Qui veut vraiment lutter pour la mixité sociale à l’école ? On peut poser la question au vue des résultats de l’Ecole française. Dans un nouveau livre, à paraitre le 8 avril, Choukri Ben Ayed, sociologue, professeur à l’Université de Limoges, étudie de façon précise l’histoire de la notion de mixité sociale dans le monde éducatif depuis les origines de l’école républicaine. Sans concessions, il analyse les mesures prises ces dernières années pour la mettre en pratique qu’il s’agisse de « l’assouplissement » de la carte scolaire voulue par Sarkozy ou de la circulaire de janvier 2015 sur la sectorisation des collèges. Ce qu’il observe c’est le décalage considérable entre les discours et les actes avant ou après 2012. Il indique des pistes pour sortir des ornières où la question s’enlise.
Lutter pour la mixité sociale à l’école semble consensuel. Mais en réalité qui veut vraiment cette mixité ?
Je ne pense pas du tout que ce soit consensuel. C’est annoncé come une politique publique. Souvent on assiste à une approche compassionnelle sur cette question. Mais quand on regarde de plus près et qu’on regarde les conséquences qu’aurait une vraie politique de mixité sociale comme la réduction de la concurrence entre établissements, on se rend compte que la question reste conflictuelle. Par exemple, il faudrait réduire la liberté de choix de l’école pour aller vers la mixité sociale. Mais le système éducatif y est-il prêt ? Et les familles ?
Vous pouvez donner des exemples de politiques locales qui affichent l’intention de la mixité sociale mais qui la contournent ?
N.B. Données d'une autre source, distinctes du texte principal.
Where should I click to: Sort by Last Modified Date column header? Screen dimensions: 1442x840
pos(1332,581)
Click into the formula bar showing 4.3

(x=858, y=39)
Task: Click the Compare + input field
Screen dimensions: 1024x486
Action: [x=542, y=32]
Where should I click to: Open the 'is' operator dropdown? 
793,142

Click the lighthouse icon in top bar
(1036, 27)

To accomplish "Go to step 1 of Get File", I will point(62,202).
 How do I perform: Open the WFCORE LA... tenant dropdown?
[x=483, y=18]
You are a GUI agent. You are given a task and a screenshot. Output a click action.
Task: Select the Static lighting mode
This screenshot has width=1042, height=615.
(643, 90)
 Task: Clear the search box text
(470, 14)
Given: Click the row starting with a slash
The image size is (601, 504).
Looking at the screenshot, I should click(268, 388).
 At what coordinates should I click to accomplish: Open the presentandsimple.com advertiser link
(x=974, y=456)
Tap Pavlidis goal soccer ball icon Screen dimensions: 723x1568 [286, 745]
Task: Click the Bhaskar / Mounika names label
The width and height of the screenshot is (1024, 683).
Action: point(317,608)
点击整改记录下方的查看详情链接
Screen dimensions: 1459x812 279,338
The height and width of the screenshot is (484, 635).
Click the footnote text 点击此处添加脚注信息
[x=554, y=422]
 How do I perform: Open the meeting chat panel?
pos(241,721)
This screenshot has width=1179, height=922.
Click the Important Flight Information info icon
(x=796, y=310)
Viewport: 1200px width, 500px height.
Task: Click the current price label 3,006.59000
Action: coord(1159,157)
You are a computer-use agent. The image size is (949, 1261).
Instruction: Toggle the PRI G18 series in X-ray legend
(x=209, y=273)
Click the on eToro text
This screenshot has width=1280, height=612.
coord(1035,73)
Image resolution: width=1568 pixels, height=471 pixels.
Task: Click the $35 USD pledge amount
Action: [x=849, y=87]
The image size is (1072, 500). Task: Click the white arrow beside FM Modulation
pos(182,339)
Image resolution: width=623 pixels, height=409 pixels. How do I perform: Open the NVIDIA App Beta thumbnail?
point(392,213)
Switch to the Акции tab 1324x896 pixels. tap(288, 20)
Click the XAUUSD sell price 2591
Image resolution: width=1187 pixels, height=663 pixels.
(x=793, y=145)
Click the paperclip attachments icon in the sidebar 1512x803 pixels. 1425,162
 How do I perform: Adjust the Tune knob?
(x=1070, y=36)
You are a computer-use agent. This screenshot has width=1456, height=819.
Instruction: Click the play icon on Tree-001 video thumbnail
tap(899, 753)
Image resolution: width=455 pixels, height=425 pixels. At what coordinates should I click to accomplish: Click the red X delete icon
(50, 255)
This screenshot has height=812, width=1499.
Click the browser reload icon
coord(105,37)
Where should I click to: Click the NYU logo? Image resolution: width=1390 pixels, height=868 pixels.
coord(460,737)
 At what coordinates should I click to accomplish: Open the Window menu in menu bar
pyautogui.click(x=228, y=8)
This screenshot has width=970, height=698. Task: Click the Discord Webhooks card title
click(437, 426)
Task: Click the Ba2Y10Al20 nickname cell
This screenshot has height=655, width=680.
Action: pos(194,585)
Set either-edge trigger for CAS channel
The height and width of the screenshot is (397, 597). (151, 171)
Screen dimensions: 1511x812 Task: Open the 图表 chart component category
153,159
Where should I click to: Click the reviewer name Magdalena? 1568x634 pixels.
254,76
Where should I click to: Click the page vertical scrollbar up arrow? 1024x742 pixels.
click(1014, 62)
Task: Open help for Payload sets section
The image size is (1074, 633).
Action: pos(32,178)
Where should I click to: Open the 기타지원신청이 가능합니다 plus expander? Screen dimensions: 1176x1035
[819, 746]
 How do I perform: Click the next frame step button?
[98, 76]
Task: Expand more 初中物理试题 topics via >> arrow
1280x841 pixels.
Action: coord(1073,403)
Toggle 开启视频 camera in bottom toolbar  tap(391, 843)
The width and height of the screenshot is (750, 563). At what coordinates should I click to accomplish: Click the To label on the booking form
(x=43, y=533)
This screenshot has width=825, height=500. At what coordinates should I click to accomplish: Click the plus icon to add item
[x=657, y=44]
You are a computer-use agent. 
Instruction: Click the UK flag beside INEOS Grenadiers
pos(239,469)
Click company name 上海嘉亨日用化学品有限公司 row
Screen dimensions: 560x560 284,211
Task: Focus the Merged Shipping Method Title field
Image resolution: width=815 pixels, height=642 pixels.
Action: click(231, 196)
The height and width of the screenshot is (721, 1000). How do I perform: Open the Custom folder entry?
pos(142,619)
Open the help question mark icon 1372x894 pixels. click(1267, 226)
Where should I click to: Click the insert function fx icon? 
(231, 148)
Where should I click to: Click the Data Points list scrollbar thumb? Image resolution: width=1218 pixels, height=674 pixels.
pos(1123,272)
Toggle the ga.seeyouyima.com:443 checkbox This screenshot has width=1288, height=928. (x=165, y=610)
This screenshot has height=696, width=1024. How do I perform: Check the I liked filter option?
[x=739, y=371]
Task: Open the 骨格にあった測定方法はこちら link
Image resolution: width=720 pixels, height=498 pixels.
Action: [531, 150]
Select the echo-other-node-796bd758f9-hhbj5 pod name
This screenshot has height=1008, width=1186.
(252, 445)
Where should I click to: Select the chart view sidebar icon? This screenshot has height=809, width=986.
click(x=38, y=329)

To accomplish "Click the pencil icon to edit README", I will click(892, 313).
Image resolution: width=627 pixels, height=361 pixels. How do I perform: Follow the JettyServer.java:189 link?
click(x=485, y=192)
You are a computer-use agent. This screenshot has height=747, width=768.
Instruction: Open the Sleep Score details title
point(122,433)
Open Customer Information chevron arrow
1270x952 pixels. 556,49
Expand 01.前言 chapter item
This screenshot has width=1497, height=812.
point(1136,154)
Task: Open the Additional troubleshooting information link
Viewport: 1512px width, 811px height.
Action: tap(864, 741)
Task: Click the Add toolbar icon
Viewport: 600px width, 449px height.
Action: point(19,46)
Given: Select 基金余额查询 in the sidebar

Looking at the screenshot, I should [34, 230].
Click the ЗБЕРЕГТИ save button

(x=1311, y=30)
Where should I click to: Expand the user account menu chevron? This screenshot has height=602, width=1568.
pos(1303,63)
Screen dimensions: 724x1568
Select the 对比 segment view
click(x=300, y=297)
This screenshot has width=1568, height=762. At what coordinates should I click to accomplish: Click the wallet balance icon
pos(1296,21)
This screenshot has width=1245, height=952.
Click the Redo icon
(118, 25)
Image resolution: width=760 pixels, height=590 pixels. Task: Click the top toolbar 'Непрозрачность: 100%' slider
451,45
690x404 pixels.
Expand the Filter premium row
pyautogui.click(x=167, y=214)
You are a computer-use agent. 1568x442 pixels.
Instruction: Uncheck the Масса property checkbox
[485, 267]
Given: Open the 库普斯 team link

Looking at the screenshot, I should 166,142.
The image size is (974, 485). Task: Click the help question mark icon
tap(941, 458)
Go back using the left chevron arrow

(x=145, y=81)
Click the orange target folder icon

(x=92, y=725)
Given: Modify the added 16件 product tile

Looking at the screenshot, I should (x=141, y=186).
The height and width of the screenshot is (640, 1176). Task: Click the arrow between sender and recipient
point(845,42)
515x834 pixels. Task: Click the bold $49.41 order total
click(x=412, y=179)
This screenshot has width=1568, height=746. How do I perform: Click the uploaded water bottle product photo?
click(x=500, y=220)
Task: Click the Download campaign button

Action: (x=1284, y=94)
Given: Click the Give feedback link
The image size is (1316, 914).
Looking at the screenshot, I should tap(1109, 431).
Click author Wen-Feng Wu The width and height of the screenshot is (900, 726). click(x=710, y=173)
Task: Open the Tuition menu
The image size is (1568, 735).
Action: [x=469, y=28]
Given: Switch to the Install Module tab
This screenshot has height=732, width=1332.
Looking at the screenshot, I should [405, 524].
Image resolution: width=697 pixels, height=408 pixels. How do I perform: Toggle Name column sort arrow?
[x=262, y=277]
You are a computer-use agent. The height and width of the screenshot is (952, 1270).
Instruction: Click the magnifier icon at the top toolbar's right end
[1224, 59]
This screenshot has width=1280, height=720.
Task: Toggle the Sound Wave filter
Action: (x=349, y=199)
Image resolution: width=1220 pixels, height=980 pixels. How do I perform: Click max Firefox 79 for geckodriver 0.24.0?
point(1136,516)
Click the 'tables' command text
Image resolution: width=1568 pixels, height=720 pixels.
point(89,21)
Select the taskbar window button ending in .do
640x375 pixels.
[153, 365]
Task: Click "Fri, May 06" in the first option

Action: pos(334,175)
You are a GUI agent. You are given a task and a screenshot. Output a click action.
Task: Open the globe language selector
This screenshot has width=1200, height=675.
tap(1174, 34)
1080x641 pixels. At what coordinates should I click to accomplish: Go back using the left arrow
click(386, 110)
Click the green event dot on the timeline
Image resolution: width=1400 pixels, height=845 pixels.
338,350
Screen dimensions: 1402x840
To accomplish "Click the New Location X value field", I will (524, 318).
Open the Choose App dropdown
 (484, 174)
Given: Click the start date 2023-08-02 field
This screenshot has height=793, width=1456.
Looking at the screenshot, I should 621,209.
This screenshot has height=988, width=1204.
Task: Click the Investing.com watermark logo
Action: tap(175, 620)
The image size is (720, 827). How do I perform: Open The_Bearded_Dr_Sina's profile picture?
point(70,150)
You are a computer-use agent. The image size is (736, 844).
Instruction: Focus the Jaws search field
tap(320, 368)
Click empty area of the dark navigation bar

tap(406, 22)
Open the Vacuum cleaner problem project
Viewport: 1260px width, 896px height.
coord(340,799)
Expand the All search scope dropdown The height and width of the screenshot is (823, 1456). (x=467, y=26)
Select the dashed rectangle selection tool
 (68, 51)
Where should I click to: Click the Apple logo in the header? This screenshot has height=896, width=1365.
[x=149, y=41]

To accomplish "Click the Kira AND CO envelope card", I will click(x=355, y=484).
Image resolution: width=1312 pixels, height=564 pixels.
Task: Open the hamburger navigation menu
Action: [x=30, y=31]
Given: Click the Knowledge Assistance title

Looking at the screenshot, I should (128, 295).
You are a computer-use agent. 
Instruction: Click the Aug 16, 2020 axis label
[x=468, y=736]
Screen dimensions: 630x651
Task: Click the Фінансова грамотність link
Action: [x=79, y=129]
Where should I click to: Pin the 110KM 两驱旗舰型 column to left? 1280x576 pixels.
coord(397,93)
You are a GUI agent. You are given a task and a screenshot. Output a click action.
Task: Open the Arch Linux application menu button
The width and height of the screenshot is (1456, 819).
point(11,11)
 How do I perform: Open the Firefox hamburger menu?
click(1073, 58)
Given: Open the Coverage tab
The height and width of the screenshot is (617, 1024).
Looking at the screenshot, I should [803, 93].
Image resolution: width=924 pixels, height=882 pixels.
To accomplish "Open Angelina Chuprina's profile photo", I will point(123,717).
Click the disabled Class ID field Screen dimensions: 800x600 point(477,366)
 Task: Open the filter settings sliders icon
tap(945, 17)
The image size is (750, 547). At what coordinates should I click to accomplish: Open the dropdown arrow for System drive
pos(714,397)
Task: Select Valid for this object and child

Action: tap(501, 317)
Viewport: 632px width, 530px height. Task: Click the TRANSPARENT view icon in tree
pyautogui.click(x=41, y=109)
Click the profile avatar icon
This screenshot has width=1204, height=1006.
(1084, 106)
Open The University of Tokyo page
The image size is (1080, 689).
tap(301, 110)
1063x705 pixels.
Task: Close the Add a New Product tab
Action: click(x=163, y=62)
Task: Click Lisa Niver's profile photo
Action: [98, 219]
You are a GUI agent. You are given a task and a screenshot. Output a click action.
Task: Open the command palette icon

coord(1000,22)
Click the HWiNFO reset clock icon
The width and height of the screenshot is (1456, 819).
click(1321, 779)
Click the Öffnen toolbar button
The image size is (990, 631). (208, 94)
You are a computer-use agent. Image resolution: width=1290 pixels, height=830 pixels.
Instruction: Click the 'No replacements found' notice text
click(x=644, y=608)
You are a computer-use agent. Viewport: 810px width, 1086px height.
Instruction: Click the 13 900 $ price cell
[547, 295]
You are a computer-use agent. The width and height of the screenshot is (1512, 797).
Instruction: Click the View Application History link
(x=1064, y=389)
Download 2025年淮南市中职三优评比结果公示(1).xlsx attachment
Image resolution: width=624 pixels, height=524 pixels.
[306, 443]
On a des contextes où la question n’est même pas posée. D’autres où il y a une réelle volonté mais désarmée. Car ces politiques locales sont faible spar rapport au poids des politiques nationales comme l’assouplissement de la carte scolaire voulue par N. Sarkozy. Il y a aussi des contextes locaux où la mixité sociale n’est pas pensée, où on veut juste éviter les migrations entre établissements et où on obtient des effets de mixité sociale.
La mixité sociale et la mixité ethnique c’est la même chose ?
Non pas exactement. Mais la question ethnique en France a un statut particulier ne serait ce que parce que les enfants des minorités sont français et leur famille là depuis des générations. La mesurer pose problème. Mais on a des indicateurs qui permettent de le faire. Disons pour simplifier que si on arrivait à résoudre l’ampleur de la ségrégation sociale, on aurait fait beaucoup pour réduire la ségrégation ethnique.
Vous faites dans votre livre l’historique de la politique d’assouplissement de la carte scolaire lancée par N. Sarkozy en 2007. Elle a été présentée comme une politique de mixité sociale. A-t-elle atteint cet objectif ?
Aujourd’hui il n’y a plus de débat chez les chercheurs. Cette politique a produit des effets inverses. Ces effets d’accroissement de la ségrégation ne sont plus contestés. On sait d’ailleurs que les logiques de libre choix de l’école sont toujours défavorables à la mixité sociale. Pondérer ce libre choix en favorisant les boursiers est un leurre. Car les familles ne sont pas égales pour le choix de l’école. Cette politique est plutôt un bel exemple de ce qu’il ne faut pas faire…
Depuis 2012, l’objectif de mixité sociale a été rappelé. On a de nouvelles politiques. Qu’en pensez vous ?
Je reste très sceptique. Entre 2012 et la circulaire de janvier 2015, qui donne la possibilité de créer de nouveaux secteurs avec plusieurs collèges, il s’est passé 3 ans. C’est long par rapport aux discours volontaristes qui ont été prononcés ! Certes la loi de 2013 mentionne la mixité sociale. Mais les dispositions de la loi de refondation sont limitées car elles renvoient aux conseils généraux la responsabilité de la mixité sociale sans changer le fonctionnement du système scolaire. Le niveau local reste prisonnier des règles nationales. Les conseils généraux n’ont pas la main sur l’affectation des élèves ou le curriculum scolaire. Dans ces conditions , comment imposer de la mixité sociale ? La loi de 2013 n’abroge pas les dispositions de N Sarkozy sur l’assouplissement de la carte scolaire. Je crains qu’on ait une inflation de discours, de bonnes intentions mais qu’on reste loin de la réalisation de la mixité sociale.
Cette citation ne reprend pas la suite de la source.